L’existence ne montre rien, elle donne à voir. La bonne humeur allège le regard. Moi, l’inconsistant qui navigue toujours entre angoisses purulentes et ravissements jouissifs, je souffre d’un ressentiment béat qui s’affecte des contrariétés, de l’inconvenance des dogmes érigés en valeur sûre. La rigidité des concepts et des lois tracent des chemins qui me guident et m’empêchent de libérer pleinement le désarroi tragique et bedonnant qui m’assaille. Se frayer une route parmi mes besoins, mes désirs et mes amours devient vite un sacerdoce imputrescible. Il me reste le rêve et le libre-arbitre pour déjouer la fatalité qui me fait face.

Je suis un tissu d’inscriptions de toutes sortes sur lequel la continuité enregistre le temps perçu comme un buvard. Je m’appelle Bruno et la mémoire spaciale que j’occupe regorge d’infini. Je suis un projet, une attente et une halle d’abondance en quête du préférable et d’un outre-temps bonifié. Mon ballon d’oxygène s’envole sur une route sans jambes, l’inhabitable est partout une guérison potentielle aux affres de la médisance et des lieux maudits. Il me faut connaître la hauteur propice à la validation de l’émerveillement qui régénère. Je veux sentir la vulnérabilité sur les talons de mon âme.  

Je ne voudrais être rien de moins que cet homme dans son potager estival, raclant la terre, désherbant les mauvaises pousses, parlant avec les plans de légumes qu’il vient de mettre en terre, absorbé par les liens naissants et pénétré par la légèreté de l’air. Tout me semble si parfait dans le rapport charnel que l’on peut avoir avec la terre. C’est ici que je retrouve le rapport simple avec le réel. Parce que la nature est le désenfermement de mes sens, elle est le chemin de rosée nécessaire à l’éclaircie de mes pensées.

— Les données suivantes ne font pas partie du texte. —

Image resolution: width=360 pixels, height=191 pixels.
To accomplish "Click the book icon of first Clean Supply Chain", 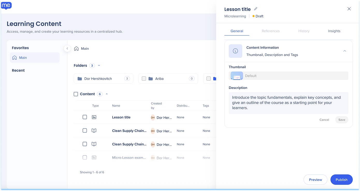I will [x=94, y=131].
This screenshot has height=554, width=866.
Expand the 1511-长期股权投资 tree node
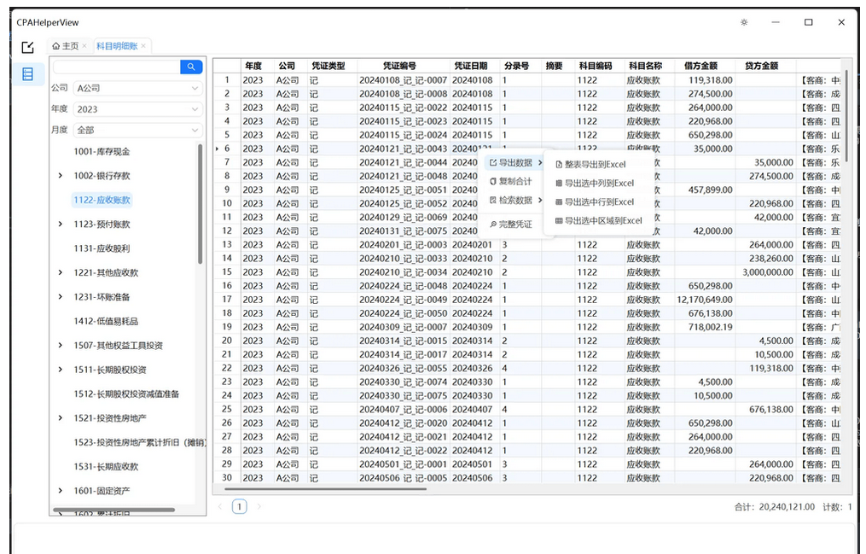coord(60,370)
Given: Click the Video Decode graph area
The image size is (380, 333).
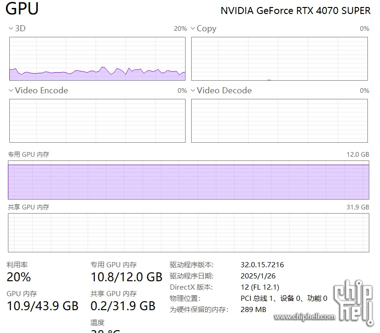Looking at the screenshot, I should 279,121.
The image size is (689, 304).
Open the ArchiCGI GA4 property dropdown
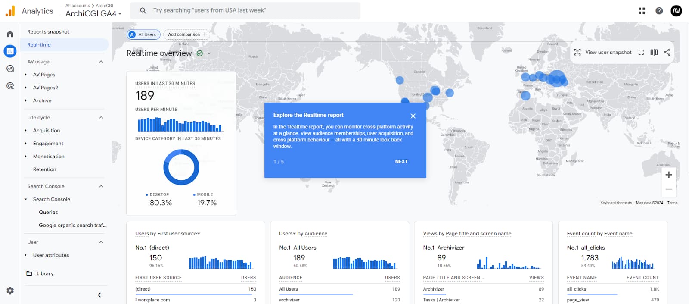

Je sais que la joie n’est pas une promesse, mais son intermittence m’attise comme braises au vent. Sentir vivre et mourir la vie en soi consiste à perpétuellement réparer l’onde de choc qui nous traverse. Mes sens s’éprouvent plus qu’ils ne pensent et je me dissous comme une rosée que le soleil caresse. 

Comme nous le rappelle Jean Giono, le bonheur est une aventure. « On n’attends plus rien puisqu’on va au-devant de tout, et on y va volontiers, puisque chaque pas, chaque regard, chaque attention est immédiatement payée d’un or qui ne s’avilit jamais, ne se dépense pas, mais se consume sur place au fur et à mesure, enrichissant le cœur et le flux du sang si bien que, plus la vie s’avance, plus on est doré et habillé, et plus tout ce qu’on touche se change en or.* » - *Jean Giono, La chasse au bonheur.

J’éprouve une frustration immense à imaginer que le bonheur puisse être durable voire éternel. Davantage encore, si je me situe dans cette course effrénée qui voudrait l’approcher tout azimut. Le bonheur n’est pas un absolu quelconque ou un droit divin, c’est le contraire. Il s’offre comme une chance lorsque chacun de nous a reconnu les ondes magnifiques qui traversent le quotidien. Fiancé à l’impermanence et adossé à l’ombre qui nous suit, il se désagrège aussi vite qu’une bulle de savon.